- [WHAT IS REQUIRED]: With pictures omitted, transcribe exactly the lines from the one containing "Image resolution: width=1372" to the end of the records below.

BEGIN SOURCE MATERIAL

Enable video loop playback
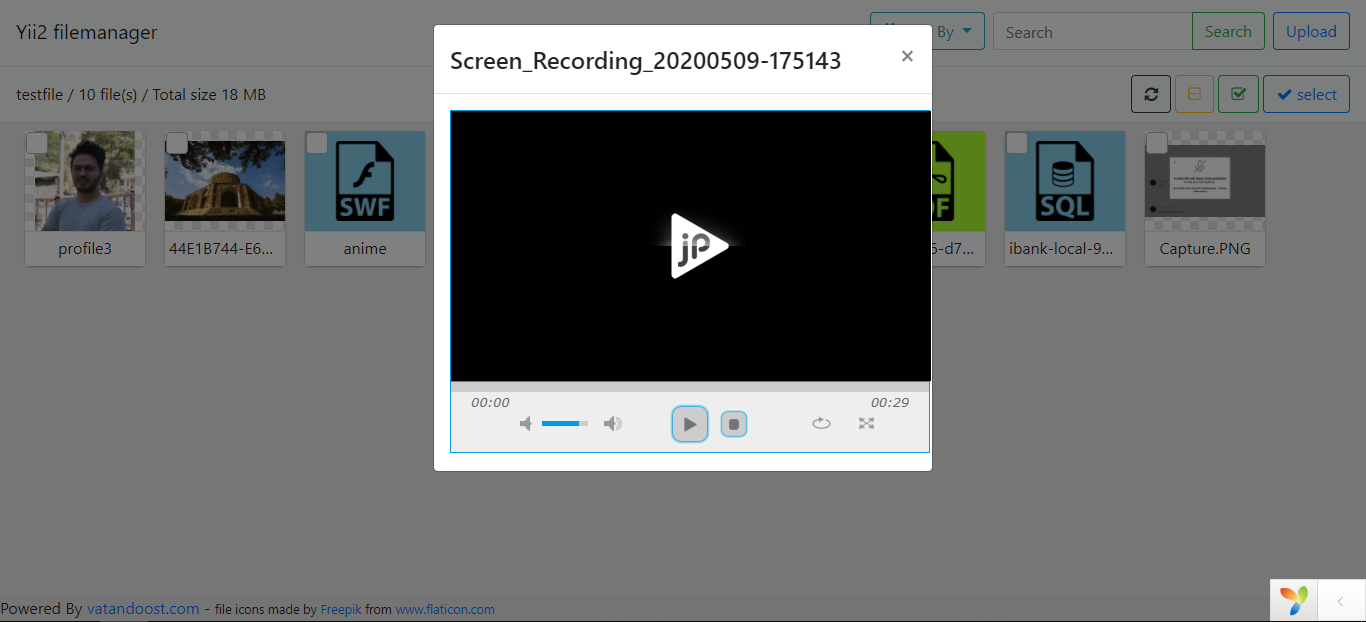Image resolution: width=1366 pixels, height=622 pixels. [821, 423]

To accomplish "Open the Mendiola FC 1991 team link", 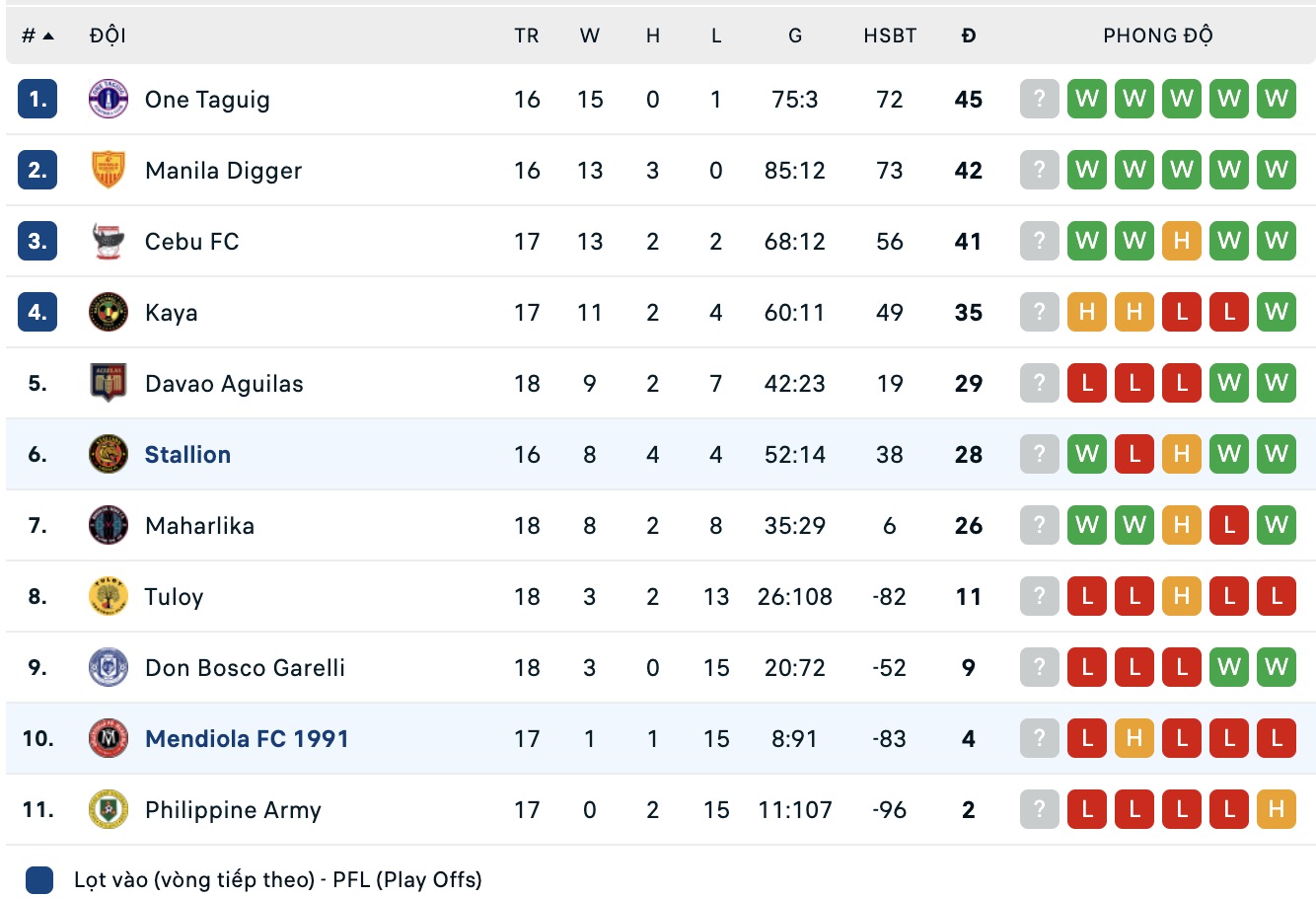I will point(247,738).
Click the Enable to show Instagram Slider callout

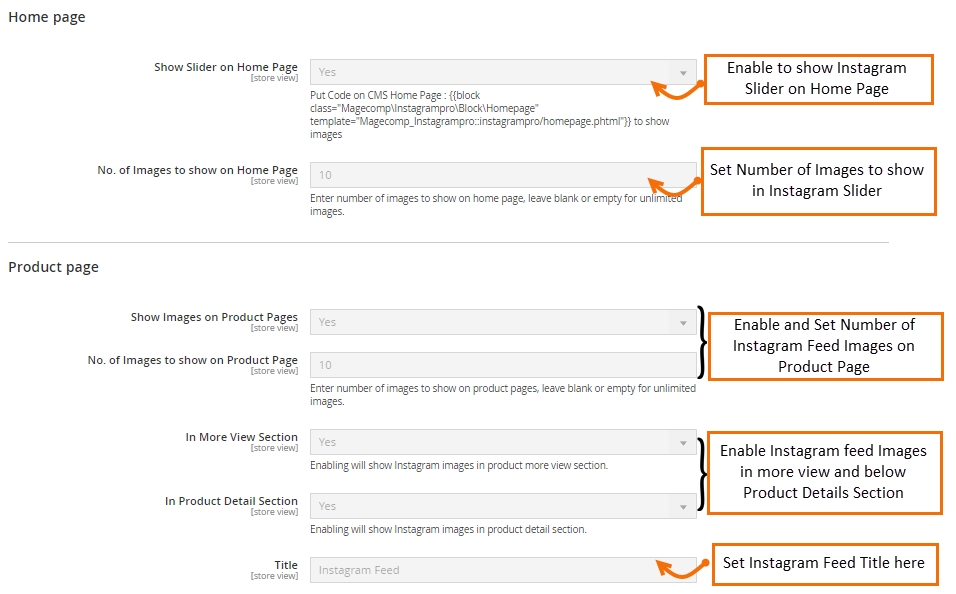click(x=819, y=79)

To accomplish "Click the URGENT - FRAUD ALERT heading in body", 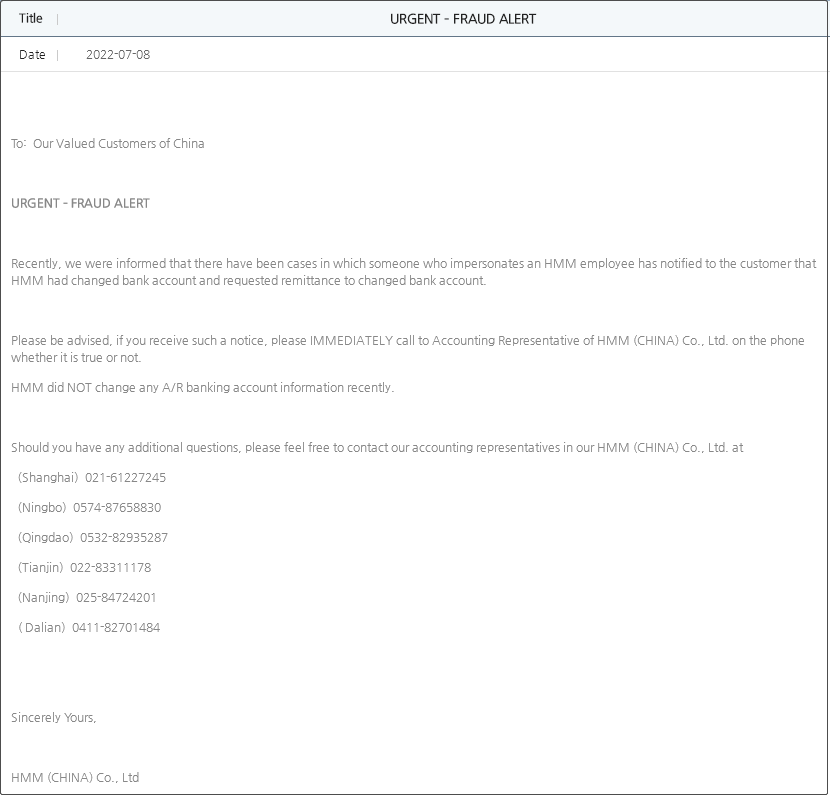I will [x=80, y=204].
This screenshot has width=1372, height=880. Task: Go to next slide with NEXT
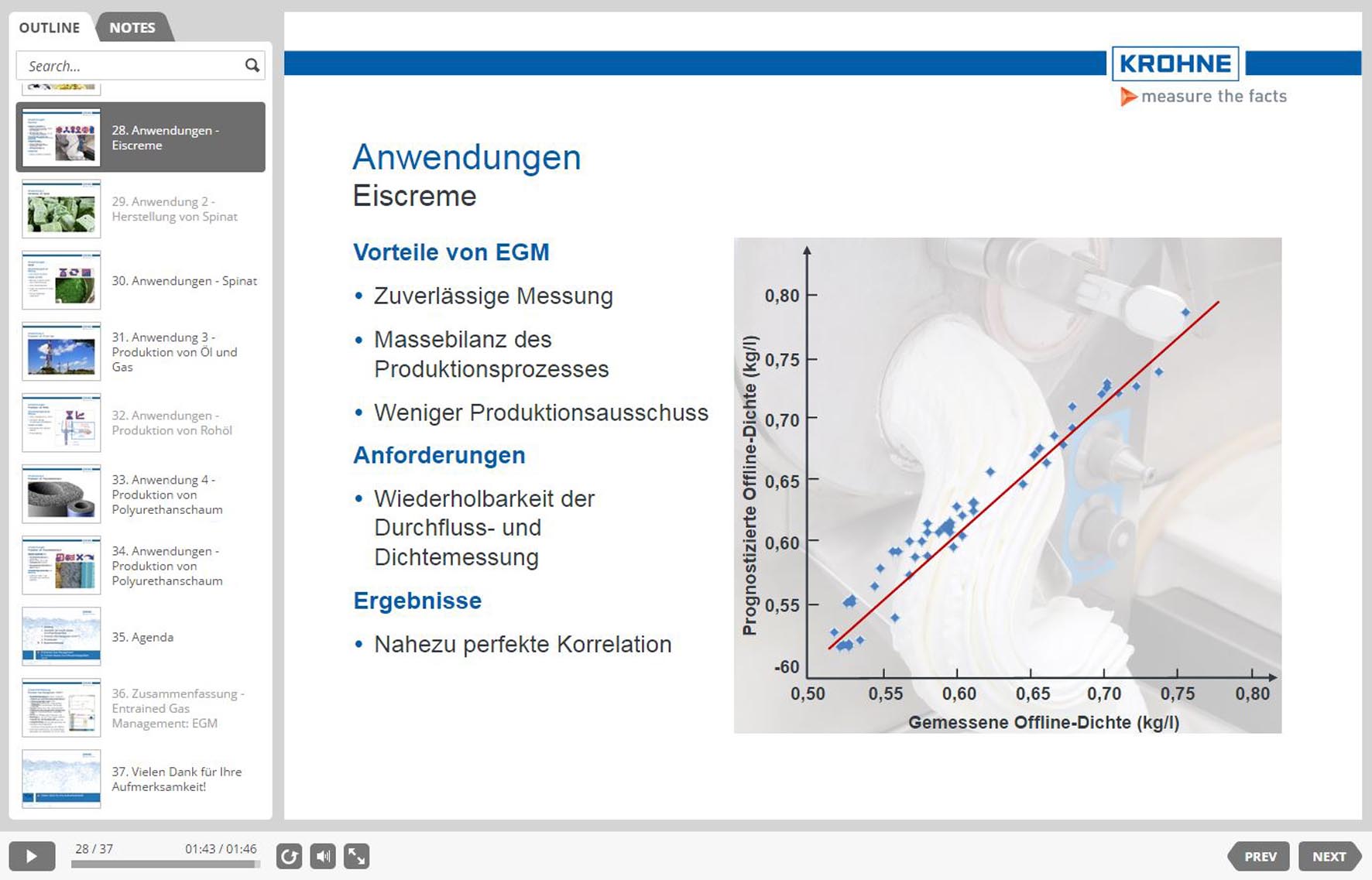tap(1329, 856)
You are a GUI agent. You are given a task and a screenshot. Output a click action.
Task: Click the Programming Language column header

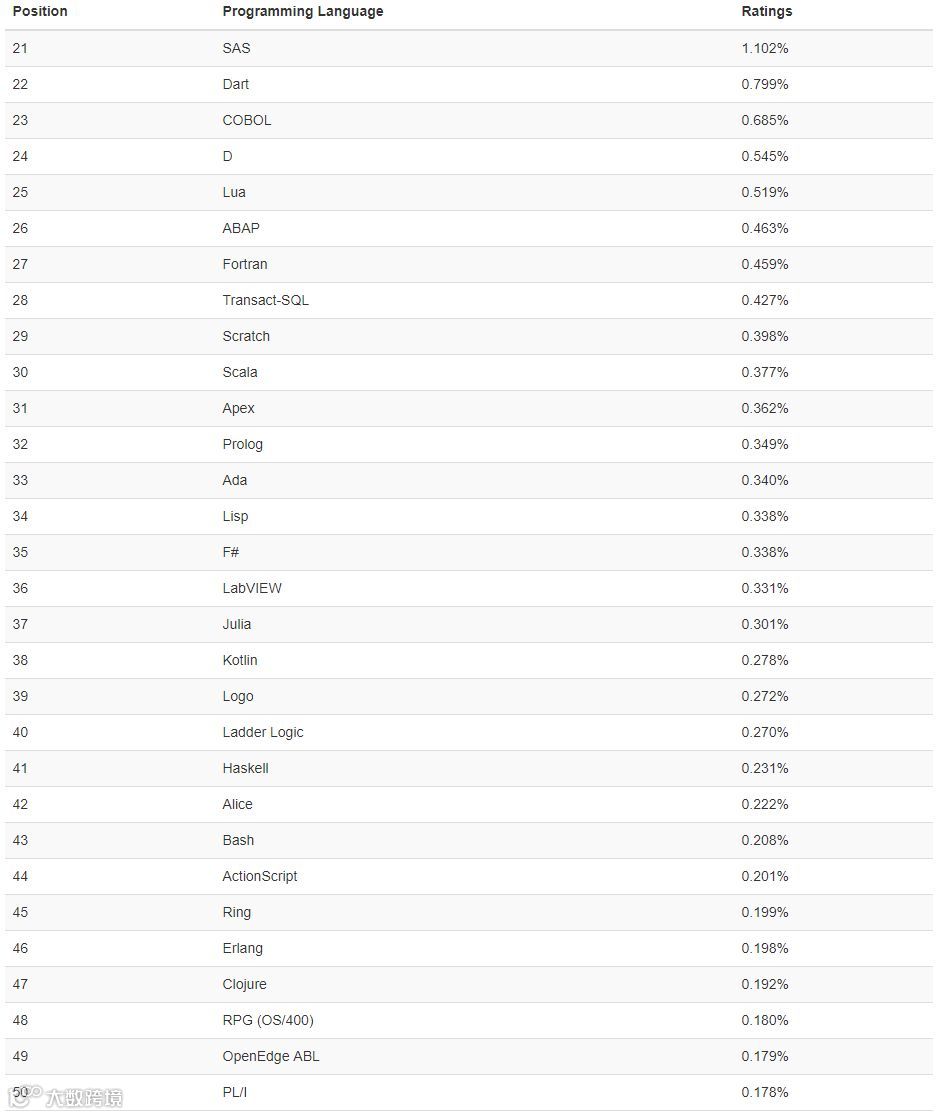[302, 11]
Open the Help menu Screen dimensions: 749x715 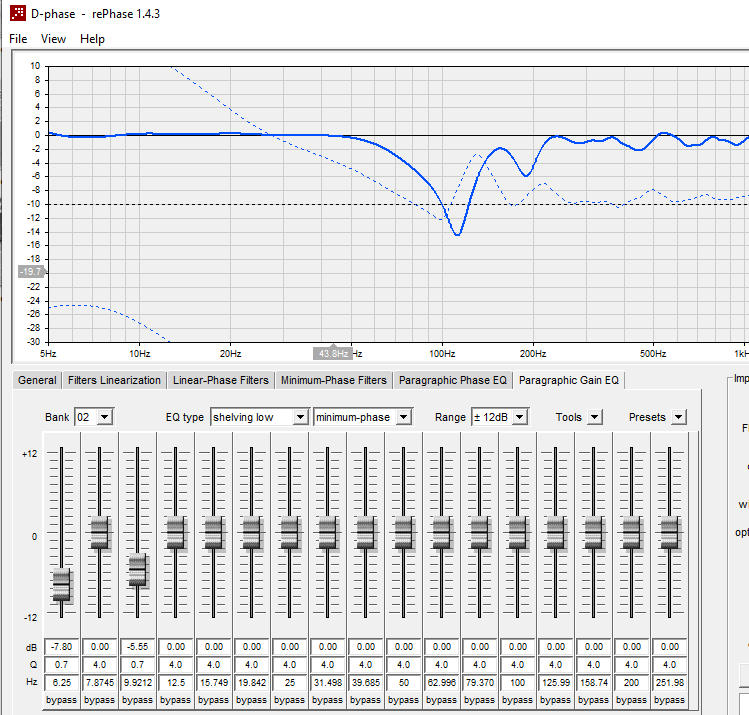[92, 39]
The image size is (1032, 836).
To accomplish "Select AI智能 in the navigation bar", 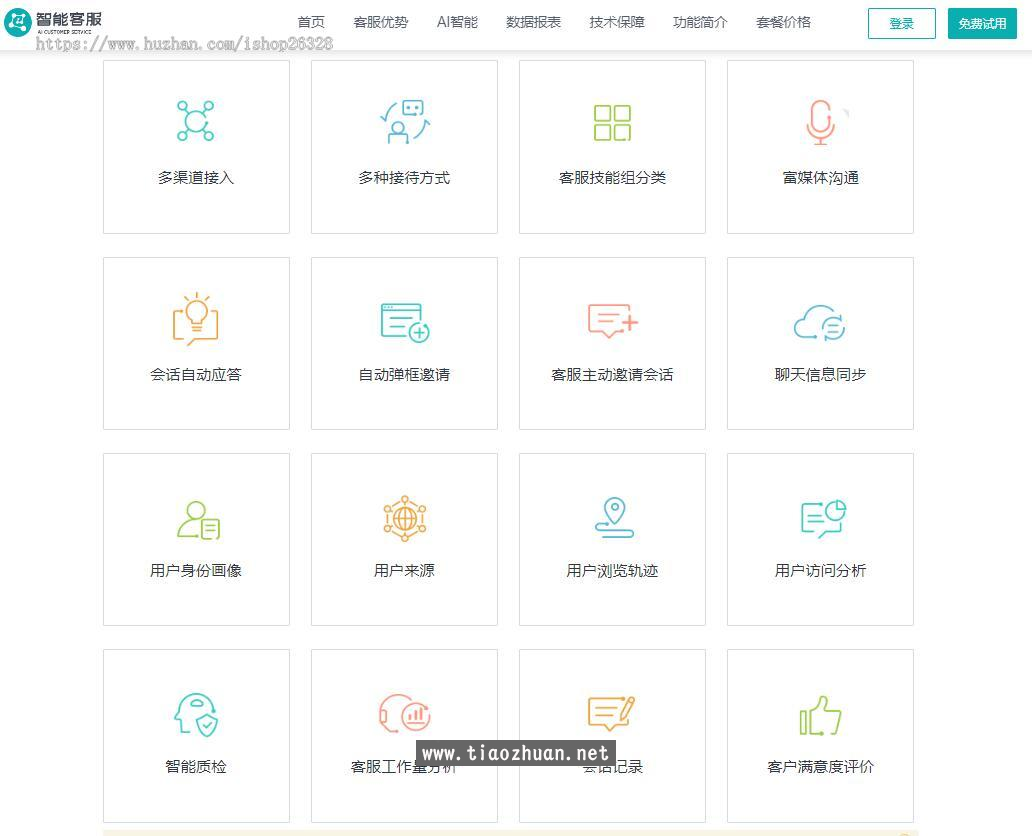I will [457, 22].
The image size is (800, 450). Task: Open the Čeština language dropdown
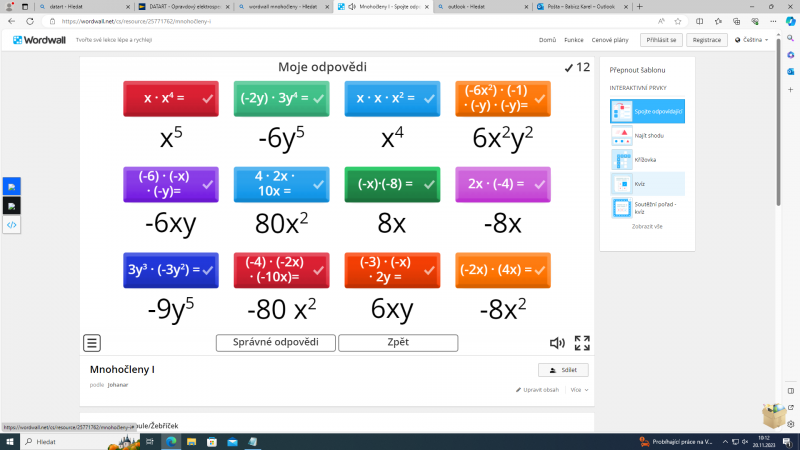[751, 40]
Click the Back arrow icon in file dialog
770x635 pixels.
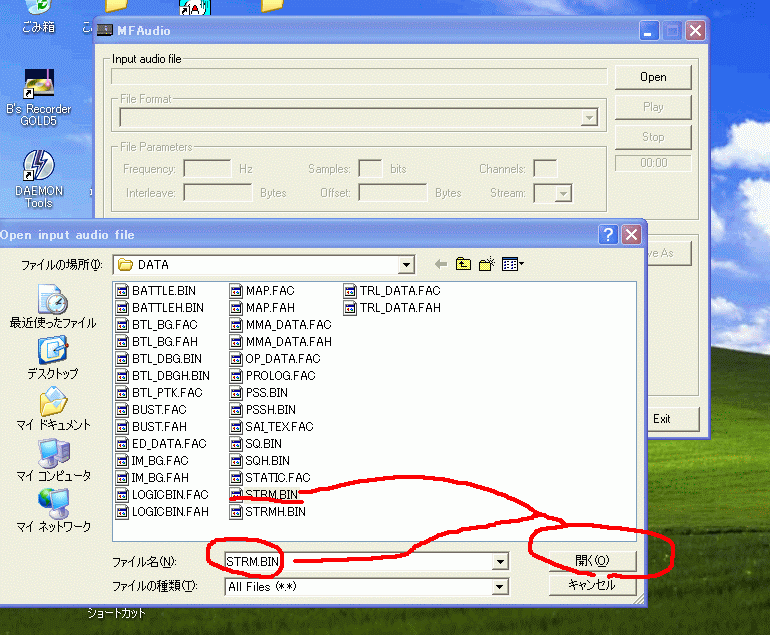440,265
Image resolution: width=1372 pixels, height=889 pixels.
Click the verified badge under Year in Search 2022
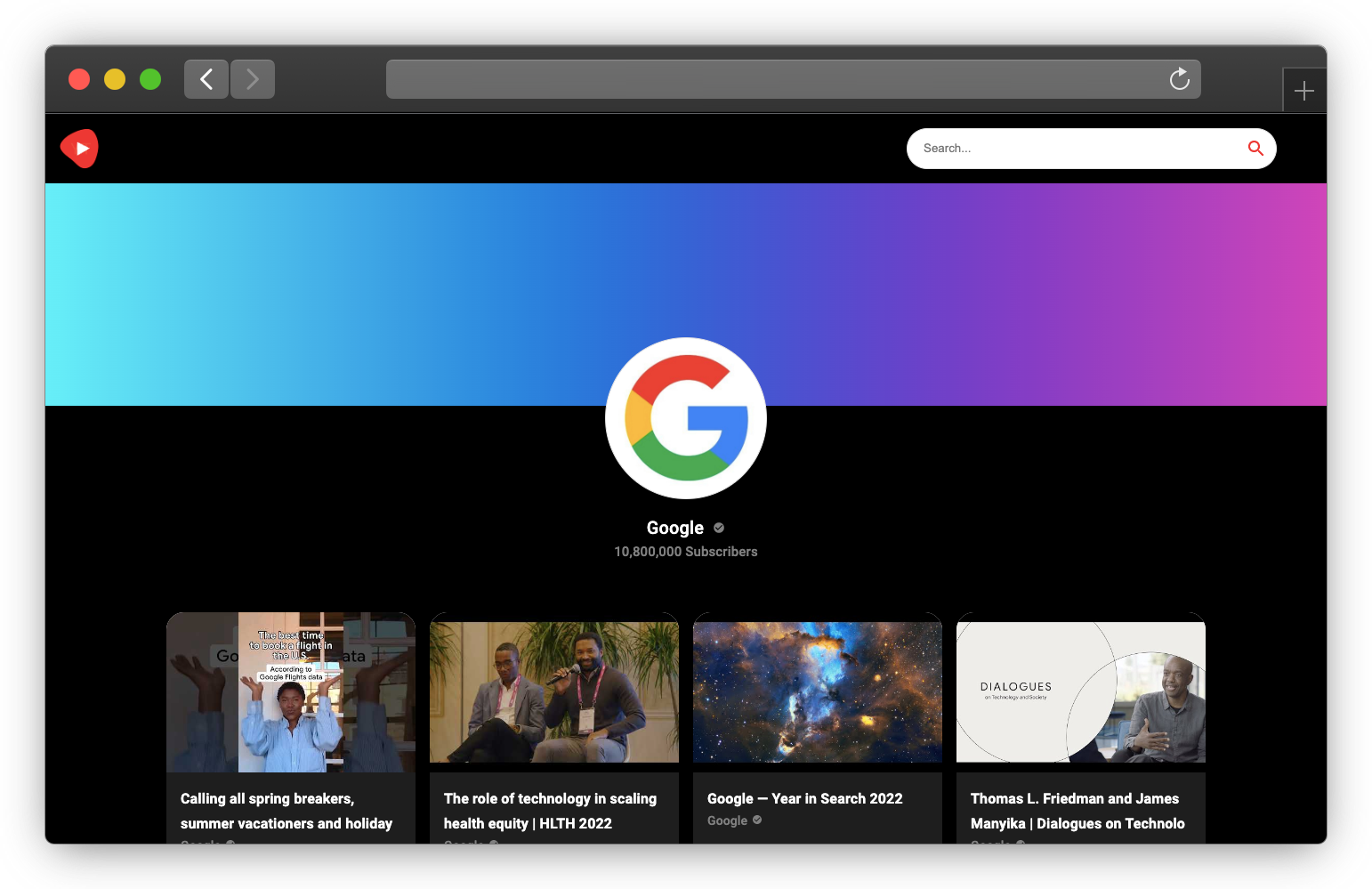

END SOURCE MATERIAL

- [RESPONSE FOR THIS EXERCISE]:
Image resolution: width=1372 pixels, height=889 pixels.
Click the verified badge under Year in Search 2022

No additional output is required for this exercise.